Scotland
Before anything else, THANK YOU to all of you who’ve said a prayer, sent up a thought, done a meditation or walk, hoped a hope, or lit a candle for my healing. I’m strengthened and encouraged by you. Thanks. It helps me tremendously. Folks have sent me photos of candles they’ve lit for me in Scotland, in Germany, in Norway, and all over Quebec and Canada.

Norway
Oddly, even though my prestroke agenda has emptied, my days are full. The ingredients of those days are basic, and familiar to anyone who’s been stuck in hospital for an extended period: did I have a bowel movement ? (which sometimes means: was there a staff person around when the urge hit?), am I standing enough to take pressure off my derriere and keep myself healthy? Did I do my hand movement visualization exercises? Did the nurse forget to move my table back after taking my vitals, necessitating a 10-minute-carefully-planned maneuver to recover it, along with the call bell? Can I get a bowl with warm water to wash up, or will breakfast arrive early, which will mean no space for the tray on my table and the impossibility of fetching my food off the chair later? When did I last change socks? When is shift change, which will eliminate help for a half-hour? If I forget to charge my earbuds, how will I be able to sleep when the man with dementia across the hall breaks free from his two security accomplices and roams the hall cursing in the night?

It sounds worse than it is. For every aid who empties the urinal then slouches out of the room leaving it 20 feet from the bed, there is another whose warm greeting is sunshine, and who out of the blue offers to wheel me to the patio for some sun or to change the water in the flowers. Or the nurse who said to us “you mean you haven’t seen your test results? They’re your property…let me fetch them so you can take a photo or scan them!”

Speaking of tests, mid-week I was taken by ambulance the 2 hrs to Halifax for a TEE test of my heart. It turned out to be positive: I have a “communication” (a hole) between the upper chambers. Apparently this is more common than most people know and affects about a fifth of the population. The problem is that it can allow clots to pass from the legs directly to the brain. When I asked the ward doctor what this meant in terms of next steps, he didn’t know.

» **Records shown**:
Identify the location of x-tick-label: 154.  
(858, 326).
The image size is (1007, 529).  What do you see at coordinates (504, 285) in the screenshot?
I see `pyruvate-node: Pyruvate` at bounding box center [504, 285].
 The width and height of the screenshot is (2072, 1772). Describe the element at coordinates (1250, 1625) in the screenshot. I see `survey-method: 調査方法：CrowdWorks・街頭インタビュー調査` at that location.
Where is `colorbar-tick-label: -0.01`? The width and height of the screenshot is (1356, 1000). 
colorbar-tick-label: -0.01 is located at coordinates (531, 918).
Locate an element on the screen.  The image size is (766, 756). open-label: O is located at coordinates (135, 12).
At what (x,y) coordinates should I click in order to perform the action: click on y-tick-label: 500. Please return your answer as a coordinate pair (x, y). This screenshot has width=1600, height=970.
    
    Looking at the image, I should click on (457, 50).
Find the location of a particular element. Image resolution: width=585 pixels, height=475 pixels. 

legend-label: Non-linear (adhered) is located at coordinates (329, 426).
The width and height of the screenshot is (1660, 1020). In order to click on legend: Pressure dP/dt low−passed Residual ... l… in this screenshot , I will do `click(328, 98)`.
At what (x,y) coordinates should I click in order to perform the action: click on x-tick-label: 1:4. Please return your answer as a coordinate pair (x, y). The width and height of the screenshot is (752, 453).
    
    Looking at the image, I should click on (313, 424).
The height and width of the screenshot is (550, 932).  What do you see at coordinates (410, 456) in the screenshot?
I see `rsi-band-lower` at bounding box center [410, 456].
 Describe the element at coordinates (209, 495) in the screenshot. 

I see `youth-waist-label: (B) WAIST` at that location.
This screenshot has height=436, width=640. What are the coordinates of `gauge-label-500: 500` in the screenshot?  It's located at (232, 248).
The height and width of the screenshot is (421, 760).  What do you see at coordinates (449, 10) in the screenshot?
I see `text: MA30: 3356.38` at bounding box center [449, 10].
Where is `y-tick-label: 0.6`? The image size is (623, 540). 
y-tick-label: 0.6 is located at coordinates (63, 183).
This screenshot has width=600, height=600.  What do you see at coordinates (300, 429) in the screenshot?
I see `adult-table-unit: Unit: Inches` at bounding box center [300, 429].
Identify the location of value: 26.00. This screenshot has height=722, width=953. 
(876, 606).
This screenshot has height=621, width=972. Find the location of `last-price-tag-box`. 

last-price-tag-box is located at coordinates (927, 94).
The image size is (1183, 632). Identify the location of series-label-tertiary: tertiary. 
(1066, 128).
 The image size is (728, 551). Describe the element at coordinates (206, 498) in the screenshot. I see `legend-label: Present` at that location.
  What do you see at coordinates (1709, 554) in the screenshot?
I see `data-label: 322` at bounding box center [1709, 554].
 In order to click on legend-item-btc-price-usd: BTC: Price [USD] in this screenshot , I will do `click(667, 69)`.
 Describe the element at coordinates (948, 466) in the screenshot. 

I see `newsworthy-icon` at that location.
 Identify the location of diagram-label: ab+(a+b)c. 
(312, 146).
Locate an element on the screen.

» **Required action 1**: List every place named in the hospital update where people have lit candles for the writer.
» **Required action 2**: Restate the passage of the hospital update that opens with the words "It sounds worse" and closes with "he didn’t know.", renaming "patio" as "garden".

» **Answer 1**: Scotland, Germany, Norway, Quebec, Canada

» **Answer 2**:
It sounds worse than it is. For every aid who empties the urinal then slouches out of the room leaving it 20 feet from the bed, there is another whose warm greeting is sunshine, and who out of the blue offers to wheel me to the garden for some sun or to change the water in the flowers. Or the nurse who said to us “you mean you haven’t seen your test results? They’re your property…let me fetch them so you can take a photo or scan them!”

Speaking of tests, mid-week I was taken by ambulance the 2 hrs to Halifax for a TEE test of my heart. It turned out to be positive: I have a “communication” (a hole) between the upper chambers. Apparently this is more common than most people know and affects about a fifth of the population. The problem is that it can allow clots to pass from the legs directly to the brain. When I asked the ward doctor what this meant in terms of next steps, he didn’t know.